------ Textabschnitt ------
Introduction
Introduction Statistics Contact Development Disclaimer Help
# taz.de -- Kommentar EM-Team von Jogi Löw: Ausgebeulter Hut statt Fortschritt
> Müssen wir wegen des schiefen Weltbilds von AfD und Pegida wieder Fragen
> zur Herkunft von Nationalspielern erörtern? Nein, das müssen wir nicht.
Bild: Mesut Özil kurz vor Trainingsbeginn in der Schweiz. Plötzlich sind Herk…
Berlin taz | Ist es wichtig, wo ein Fußballer herkommt? Ach was. Halten wir
trotzdem mal fest: Jérôme Boateng ist in einem bürgerlichen Kiez im
Berliner Westen aufgewachsen, Mesut Özil wurde in Gelsenkirchen groß, im
Stadtteil Bismarck (!). Emre Can ist ein Hesse, der beim SV Blau-Gelb
Frankfurt mit Fußball angefangen hat, Shkodran Mustafi ist in Bad Hersfeld
geboren. Jonathan Tah ist ein Hamburger Junge.
Die Aufzählung ließe sich fortführen. Aber wozu? Diese Kicker, die
vielleicht ein bisschen anders aussehen als die meisten, haben einen
deutschen Pass. Und weil sie den haben und verdammt gut kicken können, sind
sie deutsche Nationalspieler geworden.
------
# [Pflichtaufgabe A]
Gib in der Auflistung den Abschnitt von der Zeile mit „You are a GUI“ bis einschließlich der Zeile mit „pyautogui.click(x=500, y=763)“ erneut wieder und tausche dabei „formula“ gegen „spreadsheet“ aus. Alles andere bleibt unverändert.
Der Text und die Auflistung sind voneinander unabhängiges Material.
------ Datenzeilen ------
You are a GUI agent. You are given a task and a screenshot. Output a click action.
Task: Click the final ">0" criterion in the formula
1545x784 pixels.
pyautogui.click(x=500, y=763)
------
------ Datenzeilen ------
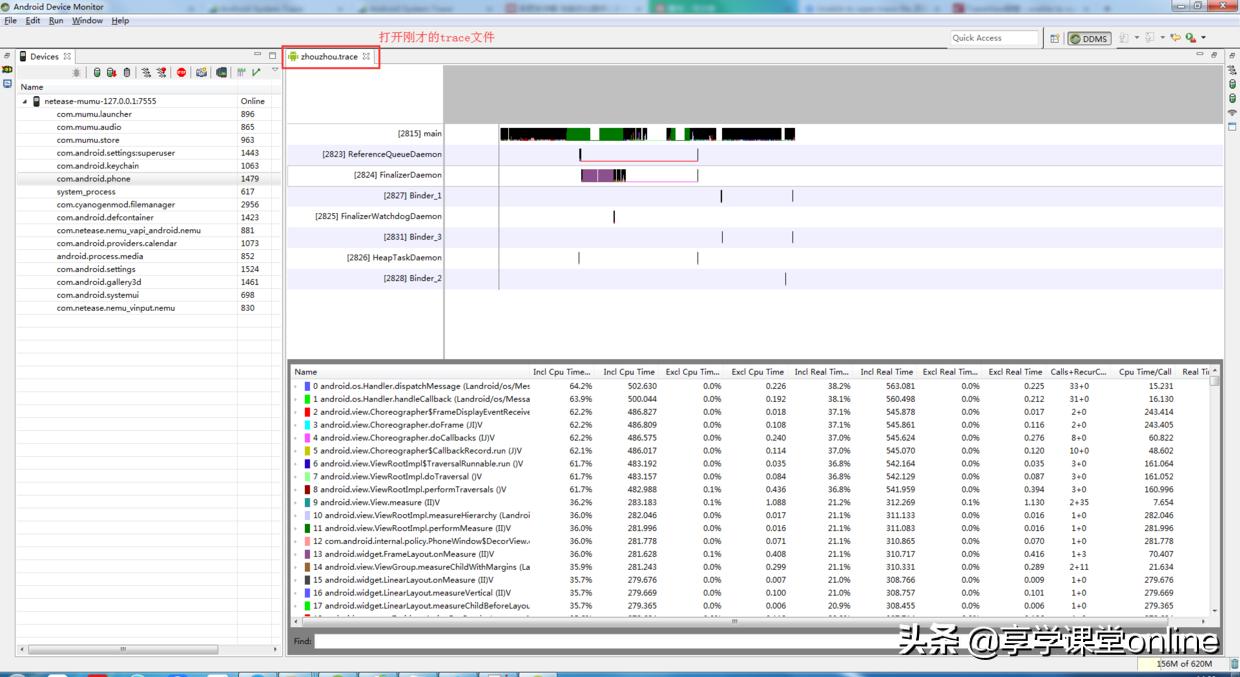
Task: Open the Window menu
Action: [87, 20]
------
------ Datenzeilen ------
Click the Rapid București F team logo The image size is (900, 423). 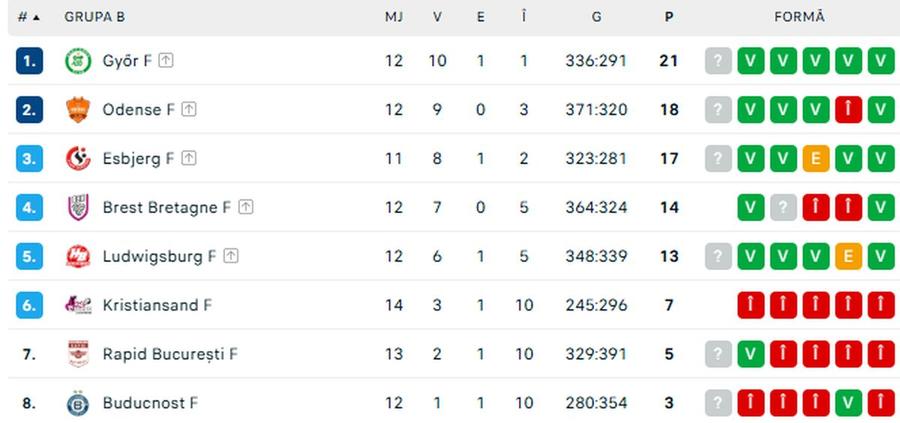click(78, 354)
------
# [Pflichtaufgabe B]
Stimmen die folgenden Aussagen mit dem Kommentar zum EM-Team überein? Antworte jeweils mit Ja oder Nein und zitiere die entscheidenden Worte des Kommentars.
(i) Mesut Özil ist in Gelsenkirchen aufgewachsen.
(ii) Shkodran Mustafi ist in Frankfurt geboren.
(iii) Emre Can hat beim SV Blau-Gelb Frankfurt mit dem Fußball begonnen.

# [Ergebnis der Übung A]
You are a GUI agent. You are given a task and a screenshot. Output a click action.
Task: Click the final ">0" criterion in the spreadsheet
1545x784 pixels.
pyautogui.click(x=500, y=763)

# [Ergebnis der Übung B]
(i) Ja: „Mesut Özil wurde in Gelsenkirchen groß“
(ii) Nein: „Shkodran Mustafi ist in Bad Hersfeld geboren“
(iii) Ja: „Emre Can ist ein Hesse, der beim SV Blau-Gelb Frankfurt mit Fußball angefangen hat“